Same old same old: Bender, Chriss hand Suns another mystifying loss
Feb 29, 2020, 11:06 PM | Updated: Mar 1, 2020, 10:53 am
(AP Photo/Matt York)
PHOENIX — There are moments over the past four-plus years when the Phoenix Suns have made you question at what point things will actually change for the better.
Another one was added on Saturday night when the Suns lost to the Golden State Warriors 115-99.
After Brandon Knight scored 19 points for the Detroit Pistons in Friday night’s Suns defeat, a 19 that was the most points Knight has scored since over three years ago when he was a member of the Suns, more ghosts of fired general manager Ryan McDonough’s past would appear.
Marquese Chriss and Dragan Bender, two top-10 picks by Phoenix in 2016 that flamed out within three years, started for the Warriors and were part of the win.
Golden State, by the way, currently has a borderline three, maybe four NBA players in their rotation. They are far more of a G League roster than NBA roster.
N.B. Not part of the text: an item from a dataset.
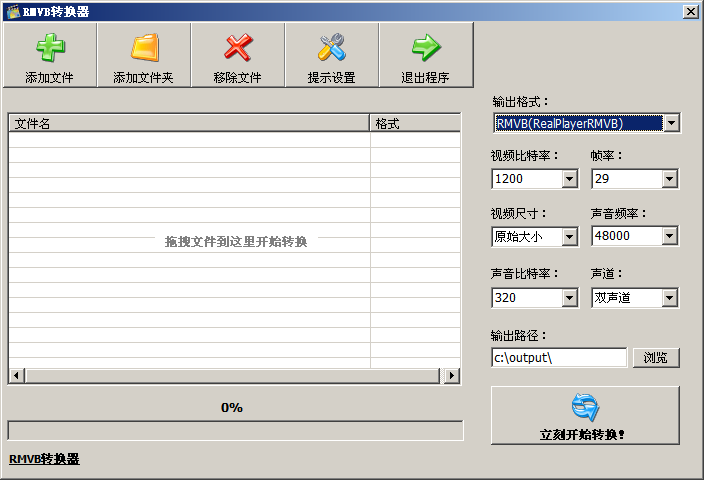Viewport: 704px width, 480px height.
Task: Click the 文件名 column header
Action: 189,123
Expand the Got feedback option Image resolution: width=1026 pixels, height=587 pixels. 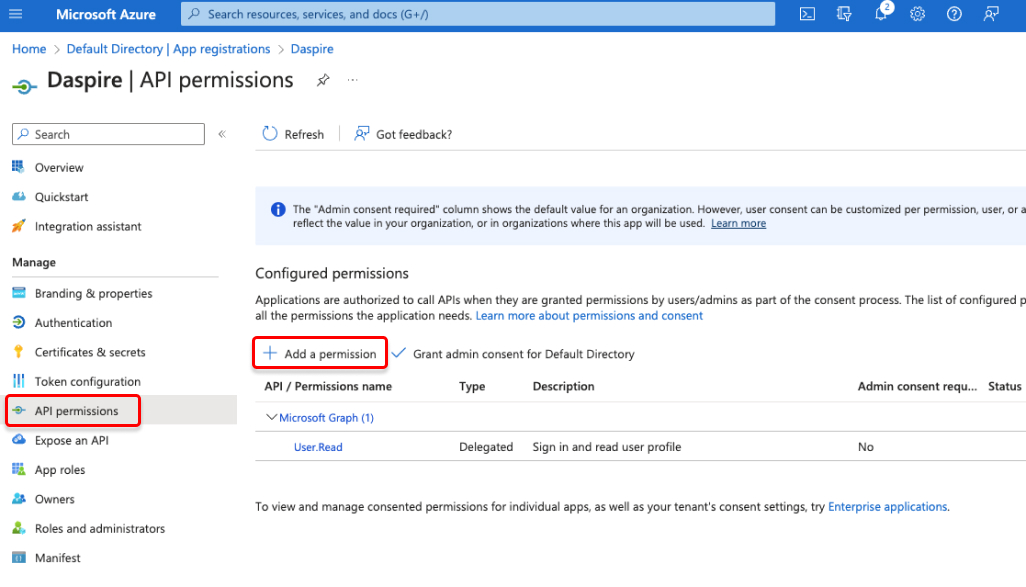pos(403,133)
They started two guys on 10-day contracts for crying out loud.
How do we assess this happening in back-to-back nights, during a season in which the Suns have definitely been the best they’ve been on the court since 2015?
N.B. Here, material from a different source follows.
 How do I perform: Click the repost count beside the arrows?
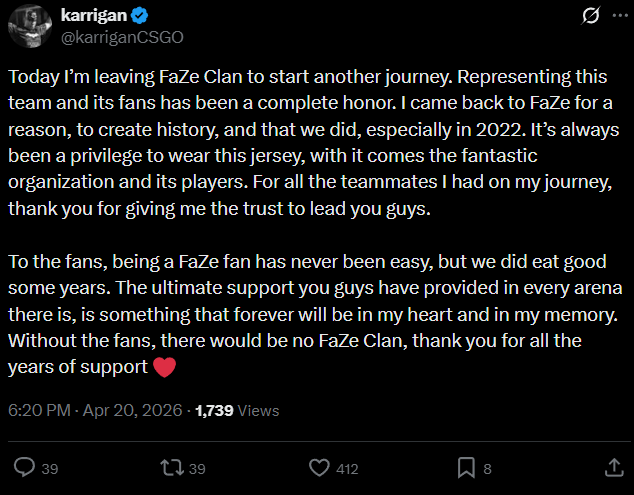[197, 468]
It feels like a slap in the face given how Phoenix dumped these three guys and they haven’t done anything with their basketball careers since. The Suns’ players didn’t play as if it felt like one.
It was the type of two-game losing streak that makes you wonder where the accountability, leadership and such is in the locker room. And the Suns are never, and I mean, never going to do better in that department than head coach Monty Williams.
“I didn’t have ’em ready to play. That’s it. That’s it in a nutshell,” he said. “We haven’t played with that kind of effort all year. We haven’t played that selfishly with the ball all year.
“Two nights in a row we’ve been outplayed from an effort standpoint, we certainly didn’t share the ball, and defensively, we don’t guard anybody.”
After there was some brief buzz about the Suns potentially making a run at the eighth seed after the All-Star break, that concept has been given a swift and painless death.
“Forget all that,” Williams said. “You can’t talk about playoffs with that kind of effort. You can’t talk about playoff when you’re not willing to share the ball and stick together.
“Forget playoffs. We’ve got to get back to the foundation and essentials of what we were about pre-Chicago (and) Utah.”
So if he can’t get it out of these players, who can?
The Suns were down 11 entering the fourth quarter, and the likes of Ricky Rubio, Devin Booker and Deandre Ayton couldn’t make up ground against Mychal Mulder, Eric Paschall, Damion Lee, Juan Toscano-Anderson, Andrew Wiggins, Bender and Chriss. Phoenix had it within six to only go back down double digits a few minutes later midway through the quarter and that was all they had left.
Should we even blame the players if this keeps happening with different groups year in and year out? Booker feels like the last guy who deserves blame, but he did not play well in either game. Should we discuss him potentially being a part of it since he’s the one guy who has been here through all of it?
It’s honestly hard to figure out where to point fingers within the basketball operations side of the picture.
By far the worst part was that the two days didn’t feel all that abnormal. It should have been the weirdest freaking thing to watch unfold, something you could never imagine as a new level of suck, but it wasn’t. It was just two more terrible performances by the Suns that had some special narrative sprinkles on top of it being at the hands of former failures from the organization.
Phoenix’s win total this season is going to be its highest in five years. They aren’t going to lose out for the rest of the season.
With that in mind, the fact that missed opportunities to get to that grand total of 25 wins included both of these losses is indicative of where the Suns still stand as a franchise despite the progress they feel they have made in the past nine months.